So, with that in mind, I am committed to making this year better than the last, since last year sucked harder than anything has ever sucked ever. So here it is, The Big List of Things That Will be Better in 2009:
I will get over my ex: If I could do one thing this year, this will be it, and this is not a joke at all. This will be the first year since 2004 that we have not spent some portion of together and I absolutely forget her this year or I will never be happy again.
I will watch Tom Brady break more records on track to winning Superbowl #4: I was worried we were gonna trade Brady and franchise Cassel. Then we didn't make the playoffs.

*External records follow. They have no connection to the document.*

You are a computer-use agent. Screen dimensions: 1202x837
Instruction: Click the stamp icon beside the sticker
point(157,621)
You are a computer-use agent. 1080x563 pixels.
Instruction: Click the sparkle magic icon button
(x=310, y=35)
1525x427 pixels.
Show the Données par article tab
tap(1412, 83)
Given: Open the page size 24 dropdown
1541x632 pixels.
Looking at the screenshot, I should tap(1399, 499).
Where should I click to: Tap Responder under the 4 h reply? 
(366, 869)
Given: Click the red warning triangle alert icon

I'm not worried anymore.
I will have sex again this year: What's more shocking to you: that I would admit this on a webpage that family members can easily read, or that I talked about Tom Brady before this?
Seriously, sex: It really needs to be mentioned twice because I haven't had sex in a LONG time.
SEX
LOTS OF SEX
I will own a sno cone stand: Small children in the neighborhood will cower in fear when my sno cone stand blows the shit out of their lemonade stand.
I will invent something: Likely candidates involve some sort of sno cone company and some sort of time machine so I can go back in time and smack myself for dating my bitch ex, and also for living on the internet in the past which preventing me from meeting hawt chix, and also for not losing weight before. Fuck you, past self.
I will decode why MIMS is in fact, hot: No one knows why MIMS is hot, because his logic is lacking; he's hot because he's fly...but why is he fly? Because he's hot? You had to get to fly somehow, MIMS, and I will find out.
This is Why I'm Hot!: Hate it or not, that shit is catchy.
Yes it's me, the underestimated MC, so, ill with the flow, I need an MD: Ok I'm listening to way too much MIMS now.
Where was I?: Oh yeah, 2009. Right.
I will stop running into large groups of people while screaming, "PRAISE ALLAH": I will only run into REALLY large groups and do this now.
I will prove that "We Will Rock You" is the most recognizable song of all time: Seriously. Find me a SINGLE PERSON who has not heard this song. More than that, find someone who doesn't like it. You can't. It rules. I wish I could have this song play every time I walked into a room.
I Will Rock You: You fucking better believe that I will.
I'll have sex with Spoon: Just for good measure. Like a teaspoon's worth of sex. Get it? For good measure? HAHAHAHAHA!
Six Number One Albums!: Imagine that, cats are sick, the dog got his swagger back.
I think that's all for now. I guess these are my resolutions. I'll add more if and when I think of them.